Партриджу приказано было выйти вон, но, прежде чем их покинуть, он попросил миссис Вотерс засвидетельствовать перед мистером Олверти его полную невиновность.
— Не беспокойтесь, сэр, — отвечала она, — я представлю на этот счет мистеру Олверти подробные объяснения.
Партридж удалился, и между мистером Олверти и миссис Вотерс произошел разговор, который мы сообщим в следующей главе.
Глава VII
Продолжение нашей истории
Миссис Вотерс несколько минут хранила молчание, так что мистер Олверти не мог удержаться и сказал:
— С сожалением убеждаюсь, сударыня, на основании всего, что я слышал, что вы так дурно употребили…

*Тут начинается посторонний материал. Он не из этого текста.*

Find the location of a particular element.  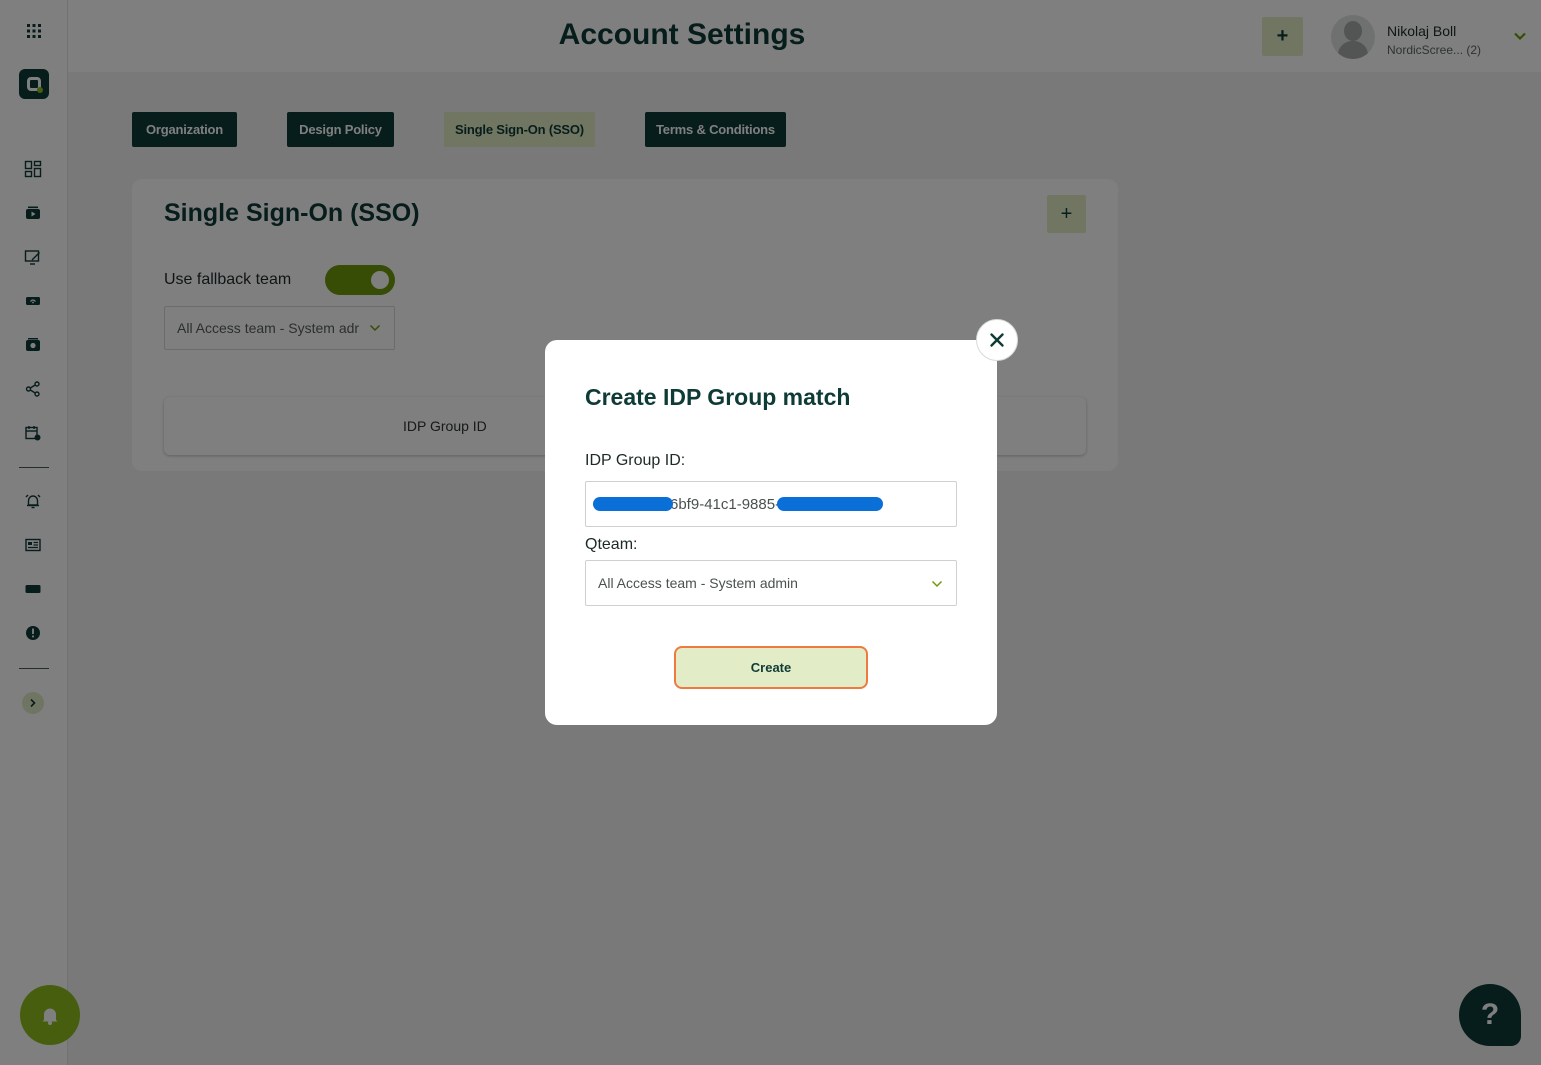

close-icon is located at coordinates (997, 340).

— Мистер Олверти, — прервала его она, — я знаю, что у меня есть недостатки, но неблагодарность к вам не принадлежит к их числу. Я никогда не забывала и не забуду вашей доброты, мной, признаюсь, так мало заслуженной; но сделайте одолжение, отложите ваши упреки: я пришла сообщить вам очень важные вещи касательно молодого человека, которого вы назвали Джонс — моей девичьей фамилией.
— Неужели я по неведению наказал невинного в лице человека, только что нас покинувшего? Неужели не он — отец ребенка?
— Нет, не он, — отвечала миссис Вотерс. — Благоволите припомнить, сэр, я сказала вам когда-то, что со временем вы все узнаете; теперь я сознаюсь в непростительной небрежности: я должна была открыть вам это раньше. Я не знала, насколько это было необходимо.
— Продолжайте, продолжайте, сударыня, — сказал Олверти.
— Вы, наверно, помните, сэр, молодого человека по имени Самер?
— Прекрасно помню, — отвечал Олверти, — сын священника, очень образованного и достойного, к которому я питал самые дружеские чувства.
— Надо думать, сэр. Ведь вы, кажется, дали воспитание его сыну и содержали его в университете, откуда по окончании курса он и приехал к вам. Прекраснее этого человека, должно быть, никогда на свете не было — и любезный, и остроумный, и воспитанный, а о том, что красавец, и говорить нечего.
— Да, вы правы, — сказал Олверти, — жаль только, смерть унесла его так рано, бедняжку! Но я никогда не думал, что за ним водились такие грехи; вы, верно, хотите сказать, что он отец вашего ребенка?